Estoy muy a favor de que se potencien costumbres de vida saludables, pero lo que muchas veces nos olvidamos de recordar es que no todos somos iguales y no tenemos por qué serlo. No me hizo falta jamás meterme en una 38 para hacer las cosas que he hecho en esta vida. Ahora, a los treinta, entiendo que dos cuatros no son peor que otro número por muy por debajo que esté éste, pero aún recuerdo los dieciséis años y… no fue una experiencia grata.
Así que abandono los cinco pares de vaqueros que he intentado en vano probarme y me marcho a casa despeinada, sudada, desanimada y sintiéndome incomprendida. Mis carnes secundan el sentimiento.

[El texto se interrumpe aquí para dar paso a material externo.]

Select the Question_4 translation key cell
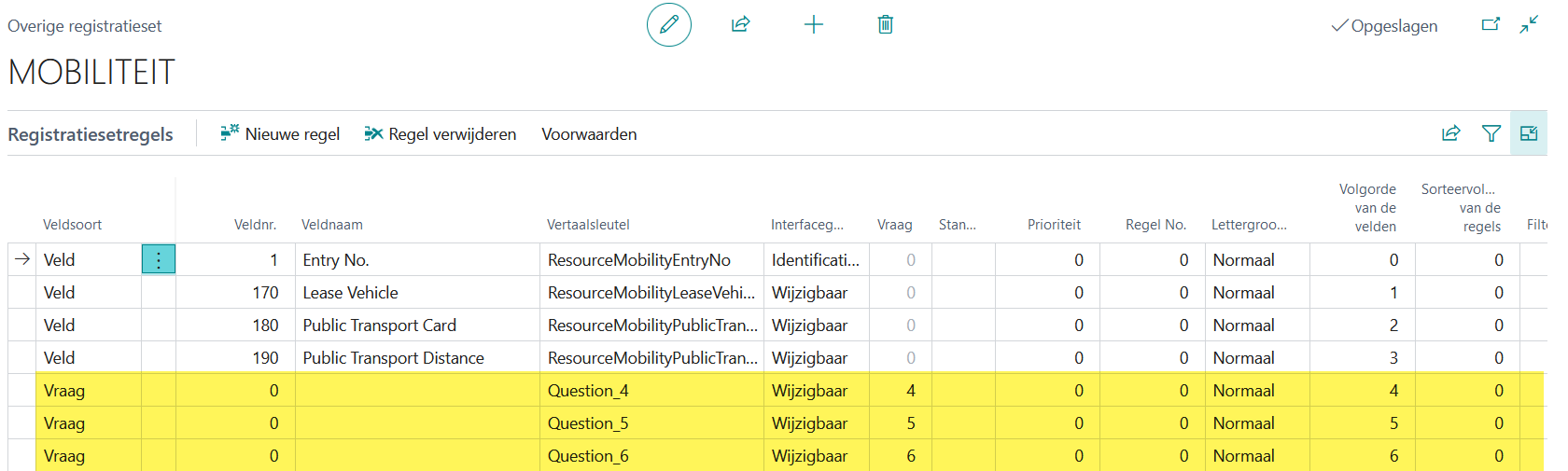The image size is (1568, 471). pyautogui.click(x=588, y=391)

Al llegar a casa encuentro a mi señor marido comiendo galletitas saladas en el salón, con una sonrisa. Le odio durante unos segundos por estar delgado, pero luego se me pasa. O no.

– ¡Hola xuxa! – me dice. (Sí, tenemos apodos absurdos, como casi todas las parejas)
– Grrrr.
Supongo que, después de doce años ha aprendido a descifrar lo que significan mis gruñidos. Están los “grrr” de “hola, ¿qué tal?, no he tenido un buen día”, los “grrrrññ” de “no tengo el chichi pa’ farolillos” y los “grñgrñgrñ de “voy a arrancarte la cabeza”. El caso es que viene detrás de mí y cuando me siento en la cama, él lo hace a mi lado.
– ¿Qué pasa?
– ¿Por qué no podré ser de esas chicas que compran vaqueros sin tener que pelear con ellos? – digo sin mirarle.
– Porque entonces no serías tú.
– Sería yo con vaqueros.
Él sonríe, como si supiera el secreto de la Coca Cola y se va, anunciando que va a preparar la cena. Sé que a él le da igual que entre o no entre en los dichosos pantalones y supongo que eso debería reconfortarme.
Me quedo mirando cómo sale de la habitación y me pregunto qué podrían hacer unos vaqueros por mí misma.

Nada. Son solo vaqueros. Pero, ¿para qué mentir? me gustaría poder ahorrarme la frustración que me genera que una industria como la de la moda me deje de lado.